● **WHAT YOU SHOULD DO**:
Return the material unaltered, line by line.

● **TASK INPUT**:
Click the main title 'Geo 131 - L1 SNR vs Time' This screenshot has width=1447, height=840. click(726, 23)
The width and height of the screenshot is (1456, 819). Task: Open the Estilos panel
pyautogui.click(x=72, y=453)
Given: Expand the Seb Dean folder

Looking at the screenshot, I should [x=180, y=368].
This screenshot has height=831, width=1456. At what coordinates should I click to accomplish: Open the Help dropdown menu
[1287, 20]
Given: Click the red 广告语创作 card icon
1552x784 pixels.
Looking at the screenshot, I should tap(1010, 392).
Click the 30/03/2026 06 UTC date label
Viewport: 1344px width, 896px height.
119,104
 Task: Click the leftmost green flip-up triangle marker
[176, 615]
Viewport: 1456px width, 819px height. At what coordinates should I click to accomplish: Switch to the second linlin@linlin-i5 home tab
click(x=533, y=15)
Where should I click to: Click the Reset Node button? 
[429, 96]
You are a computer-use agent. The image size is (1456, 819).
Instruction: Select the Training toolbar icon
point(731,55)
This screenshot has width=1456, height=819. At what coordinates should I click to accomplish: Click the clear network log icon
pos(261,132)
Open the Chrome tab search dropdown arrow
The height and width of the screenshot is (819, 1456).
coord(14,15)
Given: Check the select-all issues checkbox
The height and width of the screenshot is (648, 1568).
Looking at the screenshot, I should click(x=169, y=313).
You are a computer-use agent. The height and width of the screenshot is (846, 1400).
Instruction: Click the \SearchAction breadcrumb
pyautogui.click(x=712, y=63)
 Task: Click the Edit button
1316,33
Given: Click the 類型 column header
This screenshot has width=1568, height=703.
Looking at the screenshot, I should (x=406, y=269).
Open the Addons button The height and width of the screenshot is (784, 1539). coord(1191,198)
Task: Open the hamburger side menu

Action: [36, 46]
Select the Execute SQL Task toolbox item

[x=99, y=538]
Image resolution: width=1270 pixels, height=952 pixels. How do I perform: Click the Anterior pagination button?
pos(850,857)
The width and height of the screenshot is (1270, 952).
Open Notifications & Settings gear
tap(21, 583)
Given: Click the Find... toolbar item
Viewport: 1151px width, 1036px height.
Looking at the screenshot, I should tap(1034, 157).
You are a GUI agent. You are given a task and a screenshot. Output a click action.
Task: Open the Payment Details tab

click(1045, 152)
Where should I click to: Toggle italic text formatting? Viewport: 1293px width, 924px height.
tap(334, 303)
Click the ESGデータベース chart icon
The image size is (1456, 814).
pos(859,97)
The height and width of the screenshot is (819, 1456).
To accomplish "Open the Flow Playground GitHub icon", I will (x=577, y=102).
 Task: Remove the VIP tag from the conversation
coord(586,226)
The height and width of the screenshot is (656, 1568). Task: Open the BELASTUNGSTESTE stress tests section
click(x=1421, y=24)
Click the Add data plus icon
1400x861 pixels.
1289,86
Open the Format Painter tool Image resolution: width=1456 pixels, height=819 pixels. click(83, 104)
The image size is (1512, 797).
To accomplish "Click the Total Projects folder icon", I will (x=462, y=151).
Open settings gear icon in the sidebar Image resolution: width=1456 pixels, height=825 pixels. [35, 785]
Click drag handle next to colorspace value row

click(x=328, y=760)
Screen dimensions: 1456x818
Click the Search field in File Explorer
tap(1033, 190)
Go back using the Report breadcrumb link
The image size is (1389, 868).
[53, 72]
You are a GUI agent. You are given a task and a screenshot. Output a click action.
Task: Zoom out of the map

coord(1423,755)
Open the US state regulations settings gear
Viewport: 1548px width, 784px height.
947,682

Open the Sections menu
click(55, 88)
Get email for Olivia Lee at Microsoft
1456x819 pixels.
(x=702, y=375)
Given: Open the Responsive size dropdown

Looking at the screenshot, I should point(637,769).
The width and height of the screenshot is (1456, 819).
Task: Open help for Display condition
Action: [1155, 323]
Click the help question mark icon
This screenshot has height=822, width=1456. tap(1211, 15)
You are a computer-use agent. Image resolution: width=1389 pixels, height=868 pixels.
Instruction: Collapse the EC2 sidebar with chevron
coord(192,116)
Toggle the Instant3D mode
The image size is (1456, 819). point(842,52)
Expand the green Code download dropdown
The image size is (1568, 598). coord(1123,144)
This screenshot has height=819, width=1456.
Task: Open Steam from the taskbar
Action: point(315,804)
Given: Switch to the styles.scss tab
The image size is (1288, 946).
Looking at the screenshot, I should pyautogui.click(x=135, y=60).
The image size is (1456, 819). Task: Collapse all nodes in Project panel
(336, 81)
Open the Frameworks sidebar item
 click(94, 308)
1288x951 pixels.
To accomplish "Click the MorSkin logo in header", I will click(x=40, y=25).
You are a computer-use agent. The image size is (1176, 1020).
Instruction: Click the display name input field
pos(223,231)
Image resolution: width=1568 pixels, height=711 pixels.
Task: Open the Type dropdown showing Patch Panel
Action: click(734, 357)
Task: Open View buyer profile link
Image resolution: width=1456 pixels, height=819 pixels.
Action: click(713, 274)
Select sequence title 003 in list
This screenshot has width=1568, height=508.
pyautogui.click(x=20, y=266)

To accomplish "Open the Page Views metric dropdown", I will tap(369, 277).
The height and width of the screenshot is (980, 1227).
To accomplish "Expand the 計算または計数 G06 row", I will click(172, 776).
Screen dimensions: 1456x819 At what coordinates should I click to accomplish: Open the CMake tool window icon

● **ANSWER SECTION**:
Click the main title 'Geo 131 - L1 SNR vs Time' This screenshot has width=1447, height=840. click(726, 23)
The width and height of the screenshot is (1456, 819). Task: Open the Estilos panel
pyautogui.click(x=72, y=453)
Given: Expand the Seb Dean folder

Looking at the screenshot, I should [x=180, y=368].
This screenshot has height=831, width=1456. At what coordinates should I click to accomplish: Open the Help dropdown menu
[1287, 20]
Given: Click the red 广告语创作 card icon
1552x784 pixels.
Looking at the screenshot, I should tap(1010, 392).
Click the 30/03/2026 06 UTC date label
Viewport: 1344px width, 896px height.
119,104
 Task: Click the leftmost green flip-up triangle marker
[176, 615]
Viewport: 1456px width, 819px height. At what coordinates should I click to accomplish: Switch to the second linlin@linlin-i5 home tab
click(x=533, y=15)
Where should I click to: Click the Reset Node button? 
[429, 96]
You are a computer-use agent. The image size is (1456, 819).
Instruction: Select the Training toolbar icon
point(731,55)
This screenshot has width=1456, height=819. At what coordinates should I click to accomplish: Click the clear network log icon
pos(261,132)
Open the Chrome tab search dropdown arrow
The height and width of the screenshot is (819, 1456).
coord(14,15)
Given: Check the select-all issues checkbox
The height and width of the screenshot is (648, 1568).
Looking at the screenshot, I should click(x=169, y=313).
You are a computer-use agent. The height and width of the screenshot is (846, 1400).
Instruction: Click the \SearchAction breadcrumb
pyautogui.click(x=712, y=63)
 Task: Click the Edit button
1316,33
Given: Click the 類型 column header
This screenshot has width=1568, height=703.
Looking at the screenshot, I should (x=406, y=269).
Open the Addons button The height and width of the screenshot is (784, 1539). coord(1191,198)
Task: Open the hamburger side menu

Action: [36, 46]
Select the Execute SQL Task toolbox item

[x=99, y=538]
Image resolution: width=1270 pixels, height=952 pixels. How do I perform: Click the Anterior pagination button?
pos(850,857)
The width and height of the screenshot is (1270, 952).
Open Notifications & Settings gear
tap(21, 583)
Given: Click the Find... toolbar item
Viewport: 1151px width, 1036px height.
Looking at the screenshot, I should tap(1034, 157).
You are a GUI agent. You are given a task and a screenshot. Output a click action.
Task: Open the Payment Details tab

click(1045, 152)
Where should I click to: Toggle italic text formatting? Viewport: 1293px width, 924px height.
tap(334, 303)
Click the ESGデータベース chart icon
The image size is (1456, 814).
pos(859,97)
The height and width of the screenshot is (819, 1456).
To accomplish "Open the Flow Playground GitHub icon", I will (x=577, y=102).
 Task: Remove the VIP tag from the conversation
coord(586,226)
The height and width of the screenshot is (656, 1568). Task: Open the BELASTUNGSTESTE stress tests section
click(x=1421, y=24)
Click the Add data plus icon
1400x861 pixels.
1289,86
Open the Format Painter tool Image resolution: width=1456 pixels, height=819 pixels. click(83, 104)
The image size is (1512, 797).
To accomplish "Click the Total Projects folder icon", I will (x=462, y=151).
Open settings gear icon in the sidebar Image resolution: width=1456 pixels, height=825 pixels. [35, 785]
Click drag handle next to colorspace value row

click(x=328, y=760)
Screen dimensions: 1456x818
Click the Search field in File Explorer
tap(1033, 190)
Go back using the Report breadcrumb link
The image size is (1389, 868).
[53, 72]
You are a GUI agent. You are given a task and a screenshot. Output a click action.
Task: Zoom out of the map

coord(1423,755)
Open the US state regulations settings gear
Viewport: 1548px width, 784px height.
947,682

Open the Sections menu
click(55, 88)
Get email for Olivia Lee at Microsoft
1456x819 pixels.
(x=702, y=375)
Given: Open the Responsive size dropdown

Looking at the screenshot, I should point(637,769).
The width and height of the screenshot is (1456, 819).
Task: Open help for Display condition
Action: [1155, 323]
Click the help question mark icon
This screenshot has height=822, width=1456. tap(1211, 15)
You are a computer-use agent. Image resolution: width=1389 pixels, height=868 pixels.
Instruction: Collapse the EC2 sidebar with chevron
coord(192,116)
Toggle the Instant3D mode
The image size is (1456, 819). point(842,52)
Expand the green Code download dropdown
The image size is (1568, 598). coord(1123,144)
This screenshot has height=819, width=1456.
Task: Open Steam from the taskbar
Action: point(315,804)
Given: Switch to the styles.scss tab
The image size is (1288, 946).
Looking at the screenshot, I should pyautogui.click(x=135, y=60).
The image size is (1456, 819). Task: Collapse all nodes in Project panel
(336, 81)
Open the Frameworks sidebar item
 click(94, 308)
1288x951 pixels.
To accomplish "Click the MorSkin logo in header", I will click(x=40, y=25).
You are a computer-use agent. The image size is (1176, 1020).
Instruction: Click the display name input field
pos(223,231)
Image resolution: width=1568 pixels, height=711 pixels.
Task: Open the Type dropdown showing Patch Panel
Action: click(734, 357)
Task: Open View buyer profile link
Image resolution: width=1456 pixels, height=819 pixels.
Action: click(713, 274)
Select sequence title 003 in list
This screenshot has width=1568, height=508.
pyautogui.click(x=20, y=266)

To accomplish "Open the Page Views metric dropdown", I will tap(369, 277).
The height and width of the screenshot is (980, 1227).
To accomplish "Expand the 計算または計数 G06 row", I will click(172, 776).
Screen dimensions: 1456x819 At what coordinates should I click to accomplish: Open the CMake tool window icon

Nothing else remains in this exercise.